In an apparent rejection of merger overtures by Maxicare Health Plans Inc., HealthCare USA said Thursday that its "earnings prospects are quite good" and that it reserves its "poison pill" to fight off an unfriendly takeover.
HealthCare Chairman Harlan Loomas, in his first official response since learning that Maxicare had acquired an 11.9% stake in HealthCare, said he wanted to "demonstrate the earnings potential" of HealthCare, an Orange-based firm.

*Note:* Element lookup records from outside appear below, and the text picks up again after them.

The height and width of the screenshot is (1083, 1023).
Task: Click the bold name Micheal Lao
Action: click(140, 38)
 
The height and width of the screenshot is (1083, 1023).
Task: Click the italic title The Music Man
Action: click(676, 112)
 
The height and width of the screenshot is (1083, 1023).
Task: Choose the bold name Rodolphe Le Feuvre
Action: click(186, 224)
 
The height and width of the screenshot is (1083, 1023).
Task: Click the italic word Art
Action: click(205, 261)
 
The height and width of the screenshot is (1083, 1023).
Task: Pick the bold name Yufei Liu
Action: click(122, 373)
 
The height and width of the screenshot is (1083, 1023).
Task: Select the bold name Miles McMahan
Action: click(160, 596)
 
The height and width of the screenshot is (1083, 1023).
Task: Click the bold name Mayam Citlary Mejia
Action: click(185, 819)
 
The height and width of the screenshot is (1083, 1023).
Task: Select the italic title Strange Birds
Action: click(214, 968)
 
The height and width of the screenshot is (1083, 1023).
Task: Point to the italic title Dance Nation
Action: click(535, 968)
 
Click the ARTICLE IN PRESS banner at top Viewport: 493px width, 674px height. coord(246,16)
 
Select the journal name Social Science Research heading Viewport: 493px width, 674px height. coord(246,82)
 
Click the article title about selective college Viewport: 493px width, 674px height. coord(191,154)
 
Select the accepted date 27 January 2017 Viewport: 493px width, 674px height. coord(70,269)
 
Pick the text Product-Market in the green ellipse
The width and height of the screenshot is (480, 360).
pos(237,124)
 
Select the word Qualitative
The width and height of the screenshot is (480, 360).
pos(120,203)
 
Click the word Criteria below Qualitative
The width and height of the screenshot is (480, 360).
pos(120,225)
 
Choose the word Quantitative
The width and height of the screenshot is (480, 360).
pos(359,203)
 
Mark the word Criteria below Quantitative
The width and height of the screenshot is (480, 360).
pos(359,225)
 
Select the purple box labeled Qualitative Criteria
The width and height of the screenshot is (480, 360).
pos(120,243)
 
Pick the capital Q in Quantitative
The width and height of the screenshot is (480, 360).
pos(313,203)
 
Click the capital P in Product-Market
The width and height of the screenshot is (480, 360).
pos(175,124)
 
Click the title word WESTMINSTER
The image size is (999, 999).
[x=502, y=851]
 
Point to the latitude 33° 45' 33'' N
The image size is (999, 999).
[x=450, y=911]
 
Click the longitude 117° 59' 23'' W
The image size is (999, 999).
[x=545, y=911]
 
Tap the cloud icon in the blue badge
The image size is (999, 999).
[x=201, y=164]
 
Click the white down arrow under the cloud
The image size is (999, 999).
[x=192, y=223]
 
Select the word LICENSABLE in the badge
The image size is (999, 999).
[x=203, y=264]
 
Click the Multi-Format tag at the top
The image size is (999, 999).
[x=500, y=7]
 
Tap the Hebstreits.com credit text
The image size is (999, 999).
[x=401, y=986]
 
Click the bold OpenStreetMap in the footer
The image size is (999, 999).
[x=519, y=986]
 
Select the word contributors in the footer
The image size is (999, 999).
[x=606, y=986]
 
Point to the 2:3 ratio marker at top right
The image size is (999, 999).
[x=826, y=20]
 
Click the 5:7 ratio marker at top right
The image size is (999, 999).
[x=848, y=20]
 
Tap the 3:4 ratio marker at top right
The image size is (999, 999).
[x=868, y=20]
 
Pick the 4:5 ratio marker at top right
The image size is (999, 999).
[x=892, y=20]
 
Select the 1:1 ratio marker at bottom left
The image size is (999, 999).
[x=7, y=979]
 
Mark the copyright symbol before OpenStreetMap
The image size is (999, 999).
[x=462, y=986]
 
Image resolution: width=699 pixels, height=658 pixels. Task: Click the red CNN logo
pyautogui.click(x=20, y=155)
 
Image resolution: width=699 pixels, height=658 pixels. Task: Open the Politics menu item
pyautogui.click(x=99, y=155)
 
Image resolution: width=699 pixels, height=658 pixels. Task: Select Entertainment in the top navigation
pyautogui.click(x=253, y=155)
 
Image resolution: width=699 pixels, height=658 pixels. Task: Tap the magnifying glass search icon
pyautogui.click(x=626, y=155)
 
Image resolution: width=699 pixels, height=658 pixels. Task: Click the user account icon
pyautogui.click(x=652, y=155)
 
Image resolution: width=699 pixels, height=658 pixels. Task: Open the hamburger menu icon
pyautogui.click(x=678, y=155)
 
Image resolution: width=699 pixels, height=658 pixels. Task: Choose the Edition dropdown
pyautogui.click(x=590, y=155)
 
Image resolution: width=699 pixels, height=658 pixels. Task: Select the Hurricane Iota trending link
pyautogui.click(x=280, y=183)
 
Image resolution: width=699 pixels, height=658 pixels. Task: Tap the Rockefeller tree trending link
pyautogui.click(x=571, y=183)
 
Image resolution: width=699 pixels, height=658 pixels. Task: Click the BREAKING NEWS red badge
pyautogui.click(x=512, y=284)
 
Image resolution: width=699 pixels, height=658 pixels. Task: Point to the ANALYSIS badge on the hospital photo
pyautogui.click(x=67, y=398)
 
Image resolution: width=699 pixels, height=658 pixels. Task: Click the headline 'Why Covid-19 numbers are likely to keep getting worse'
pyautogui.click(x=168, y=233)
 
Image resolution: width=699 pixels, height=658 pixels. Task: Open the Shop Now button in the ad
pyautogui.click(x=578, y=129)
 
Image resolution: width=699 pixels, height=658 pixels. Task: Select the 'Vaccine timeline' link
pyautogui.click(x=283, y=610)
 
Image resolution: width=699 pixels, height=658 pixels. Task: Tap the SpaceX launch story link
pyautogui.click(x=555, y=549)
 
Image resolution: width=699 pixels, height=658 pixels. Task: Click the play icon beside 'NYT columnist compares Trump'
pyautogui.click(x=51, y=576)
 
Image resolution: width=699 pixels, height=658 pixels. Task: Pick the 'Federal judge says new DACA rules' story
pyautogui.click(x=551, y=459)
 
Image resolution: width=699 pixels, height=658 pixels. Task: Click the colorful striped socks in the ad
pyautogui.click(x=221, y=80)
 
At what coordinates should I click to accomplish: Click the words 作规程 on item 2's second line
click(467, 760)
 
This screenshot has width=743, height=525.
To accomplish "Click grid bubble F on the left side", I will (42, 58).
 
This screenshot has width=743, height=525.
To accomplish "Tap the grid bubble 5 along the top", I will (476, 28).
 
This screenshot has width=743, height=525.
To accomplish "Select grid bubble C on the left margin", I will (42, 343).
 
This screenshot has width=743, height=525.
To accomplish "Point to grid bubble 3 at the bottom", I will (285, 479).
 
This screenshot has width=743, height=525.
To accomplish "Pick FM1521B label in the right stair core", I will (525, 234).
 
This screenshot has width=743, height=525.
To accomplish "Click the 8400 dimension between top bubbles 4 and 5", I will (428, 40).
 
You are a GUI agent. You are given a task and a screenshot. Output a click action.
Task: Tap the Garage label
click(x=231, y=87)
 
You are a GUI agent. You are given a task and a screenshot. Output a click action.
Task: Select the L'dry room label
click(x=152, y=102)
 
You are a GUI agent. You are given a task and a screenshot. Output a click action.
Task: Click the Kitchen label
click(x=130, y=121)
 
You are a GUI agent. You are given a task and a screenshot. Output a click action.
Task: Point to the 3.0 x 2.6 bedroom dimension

Los Angeles-based Maxicare, the nations's largest publicly held health maintenance organization, said Monday that it wants to acquire the rest of HealthCare through a friendly merger.
"We are greatly disappointed by their response and are quite surprised," said Fred Wasserman, Maxicare's chairman and chief executive, when reached Thursday. "We believe the combination would be in the interests of both companies' shareholders."
Still, in a telephone interview Thursday, Loomas denied that his statement was a rejection of a possible merger with Maxicare.
"We don't have an offer, so there's nothing to reject," Loomas said.
According to documents filed with the Securities and Exchange Commission, the two companies held several meetings during 1985 and this year to discuss a possible merger. In early February, Maxicare made an informal offer of $11 a share for HealthCare.
In a related development, Standard & Poor's said Thursday that it had placed HealthCare's $50 million in B- rated bond debt on its creditwatch list "with positive implications." The New York-based credit-rating agency said the move "reflects the possible acquisition of HealthCare USA by Maxicare Health Plans Inc."
While Loomas would not categorically reject a merger with Maxicare, he said Maxicare would have to pay above market value for HealthCare's stock. On Thursday, HealthCare closed at $12.12 1/2 a share on the New York Stock Exchange. Moreover, a rights dividend plan adopted by HealthCare "will give the company a fair shot at demonstrating improved earnings," Loomas said.